Cuando Theresa regresó al taller encontró sobre su banco unos despojos de piel ajada. Los extendió con la ayuda de una paleta de madera y a continuación retiró el exceso de agua. Tras examinar la piel, dedujo que habría sido desollada aquella misma semana, pues la cal apenas había desprendido el pelo y aún quedaban adheridos restos de carne y grasa. El animal debía de haber muerto devorado por los lobos, porque el cuero presentaba numerosas dentelladas. Aparte de eso, se apreciaban señales de apostemas y desfloraduras propias de bestias de edad avanzada. Se dijo que aquella piel no serviría ni para echársela a las ratas.

– ¿No deseabas ser percamenarius? Pues ahí tienes tu prueba -sonrió Korne-. Prepara el pergamino que tanto deseabas que viera Wilfred.
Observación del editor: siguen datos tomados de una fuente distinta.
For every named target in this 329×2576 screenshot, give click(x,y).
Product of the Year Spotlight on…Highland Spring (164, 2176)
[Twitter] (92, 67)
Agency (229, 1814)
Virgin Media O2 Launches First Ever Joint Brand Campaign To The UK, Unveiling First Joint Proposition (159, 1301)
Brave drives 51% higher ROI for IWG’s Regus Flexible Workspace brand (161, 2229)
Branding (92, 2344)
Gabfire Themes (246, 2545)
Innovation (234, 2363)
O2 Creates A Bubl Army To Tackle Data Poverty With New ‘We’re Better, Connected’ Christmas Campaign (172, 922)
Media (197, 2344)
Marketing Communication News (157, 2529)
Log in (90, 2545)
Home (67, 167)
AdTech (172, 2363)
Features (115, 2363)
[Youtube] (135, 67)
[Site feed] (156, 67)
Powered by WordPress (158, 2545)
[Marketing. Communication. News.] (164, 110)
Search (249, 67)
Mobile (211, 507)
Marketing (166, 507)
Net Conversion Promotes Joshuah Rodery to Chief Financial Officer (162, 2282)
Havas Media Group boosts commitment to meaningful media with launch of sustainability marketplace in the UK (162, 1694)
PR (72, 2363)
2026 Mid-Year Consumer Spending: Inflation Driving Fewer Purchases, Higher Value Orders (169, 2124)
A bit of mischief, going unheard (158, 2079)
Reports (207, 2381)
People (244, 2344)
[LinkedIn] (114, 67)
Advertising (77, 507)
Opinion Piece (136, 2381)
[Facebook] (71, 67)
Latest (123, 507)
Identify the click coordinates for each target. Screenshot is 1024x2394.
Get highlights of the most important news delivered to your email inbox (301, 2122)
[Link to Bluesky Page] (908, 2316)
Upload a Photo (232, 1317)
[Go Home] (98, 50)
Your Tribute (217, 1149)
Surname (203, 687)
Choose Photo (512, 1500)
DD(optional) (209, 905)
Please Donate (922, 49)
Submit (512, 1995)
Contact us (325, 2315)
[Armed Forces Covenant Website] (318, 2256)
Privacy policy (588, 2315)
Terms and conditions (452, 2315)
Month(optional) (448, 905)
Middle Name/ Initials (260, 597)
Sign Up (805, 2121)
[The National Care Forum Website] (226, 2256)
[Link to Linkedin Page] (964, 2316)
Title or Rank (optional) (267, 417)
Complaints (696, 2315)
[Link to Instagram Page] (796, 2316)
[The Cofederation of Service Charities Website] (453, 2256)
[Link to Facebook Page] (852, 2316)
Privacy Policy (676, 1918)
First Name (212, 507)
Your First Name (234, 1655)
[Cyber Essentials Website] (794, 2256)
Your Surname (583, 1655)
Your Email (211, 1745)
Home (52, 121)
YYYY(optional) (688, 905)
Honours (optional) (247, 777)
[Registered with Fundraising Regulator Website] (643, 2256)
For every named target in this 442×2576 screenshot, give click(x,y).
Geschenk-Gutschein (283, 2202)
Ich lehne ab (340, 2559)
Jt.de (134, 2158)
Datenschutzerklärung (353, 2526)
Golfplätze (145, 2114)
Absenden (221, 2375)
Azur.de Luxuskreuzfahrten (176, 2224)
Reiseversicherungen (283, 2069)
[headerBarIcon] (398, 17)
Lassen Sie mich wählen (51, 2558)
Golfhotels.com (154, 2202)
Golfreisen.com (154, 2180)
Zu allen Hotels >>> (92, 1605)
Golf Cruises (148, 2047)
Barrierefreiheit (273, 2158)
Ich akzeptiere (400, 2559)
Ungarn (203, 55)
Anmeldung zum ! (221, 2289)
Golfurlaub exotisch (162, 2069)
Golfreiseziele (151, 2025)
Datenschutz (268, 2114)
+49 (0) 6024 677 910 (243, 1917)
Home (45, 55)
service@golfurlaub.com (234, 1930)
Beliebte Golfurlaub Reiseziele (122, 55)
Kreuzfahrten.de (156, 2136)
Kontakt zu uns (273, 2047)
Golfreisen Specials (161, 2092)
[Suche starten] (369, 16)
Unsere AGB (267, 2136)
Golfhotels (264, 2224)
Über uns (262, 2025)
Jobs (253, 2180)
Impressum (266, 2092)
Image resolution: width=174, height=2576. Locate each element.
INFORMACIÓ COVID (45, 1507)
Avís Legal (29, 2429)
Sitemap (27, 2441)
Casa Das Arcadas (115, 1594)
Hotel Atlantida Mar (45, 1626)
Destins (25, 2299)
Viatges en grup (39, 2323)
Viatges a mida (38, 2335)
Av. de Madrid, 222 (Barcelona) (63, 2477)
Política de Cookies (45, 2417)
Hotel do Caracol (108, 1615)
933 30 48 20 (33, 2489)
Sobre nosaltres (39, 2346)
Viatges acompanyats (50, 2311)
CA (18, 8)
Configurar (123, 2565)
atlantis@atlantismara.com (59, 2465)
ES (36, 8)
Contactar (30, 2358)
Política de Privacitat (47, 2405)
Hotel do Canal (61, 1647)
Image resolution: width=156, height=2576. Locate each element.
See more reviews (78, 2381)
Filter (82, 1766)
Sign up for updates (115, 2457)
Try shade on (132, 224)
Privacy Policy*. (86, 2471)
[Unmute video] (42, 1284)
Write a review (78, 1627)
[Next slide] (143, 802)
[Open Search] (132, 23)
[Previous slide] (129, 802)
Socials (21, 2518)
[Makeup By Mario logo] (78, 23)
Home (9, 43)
Pese a saber que le pedía un imposible, Theresa no protestó. Rendir y limpiar la piel de un animal requería varios días de trabajo, y descanso para que los cáusticos y los lavados hicieran su efecto. Sin embargo, no estaba dispuesta a rendirse. Con un cepillo de cerdas frotó y descarnó los restos que los gusanos no habían llegado a devorar. Cuando acabó con la carnaza, volteó la piel y después se aplicó a la cara en flor. Frotó el pelambre enérgicamente, acompañando el proceso con continuos fregados. Luego escurrió el cuero y después lo estiró sobre el banco para seleccionar las zonas que aún mostraban pelo. Finalmente buscó el cofre de retama para aplicar el ácido, pero observó con extrañeza que había desaparecido. Entre tanto, Korne observaba el proceso, esbozando a cada poco una sonrisa. De vez en cuando se daba la vuelta, como si tuviese cosas más importantes que hacer, pero al poco regresaba para comprobar los avances de la muchacha. Theresa prefirió no prestarle atención. Supuso que la desaparición de la retama no era casual, así que no se molestó en buscarla. En su lugar recogió una paletada de ceniza, la mezcló con el estiércol que los mulos habían dejado en la entrada y aplicó la pasta resultante en los poros del cuero. Después, con la ayuda de un cuchillo curvado y romo insistió en el pelambre hasta lograr el resultado apetecido.

En ese momento se tomó un respiro. Ahora debía tensar la piel sobre el bastidor para formar una suerte de gigantesca pandereta, un paso delicado, pues corría el riesgo de rasgar la piel por las zonas más estropeadas. Dispuso con habilidad unos guijarros en la periferia del cuero y los envolvió con un pellizco de la propia piel a modo de bolsitas semejantes a gruesos pezones, los cuales aseguró con un cordel. A continuación montó el cuero en el bastidor, y lo tensó valiéndose de los mismos cordeles que partían de los distintos pezones. Cuando comprobó que los desgarros interiores resistían, suspiró aliviada. Ahora, sólo restaba secar la piel al fuego y esperar a que tensase para proceder al acuchillado, de modo que acercó el bastidor a la hoguera que ardía en el centro de la nave. Aquel lugar no sólo era el más cálido, sino también el más iluminado, por lo que a su alrededor se disponían los bancos donde esperaban su reparación los códices más valiosos.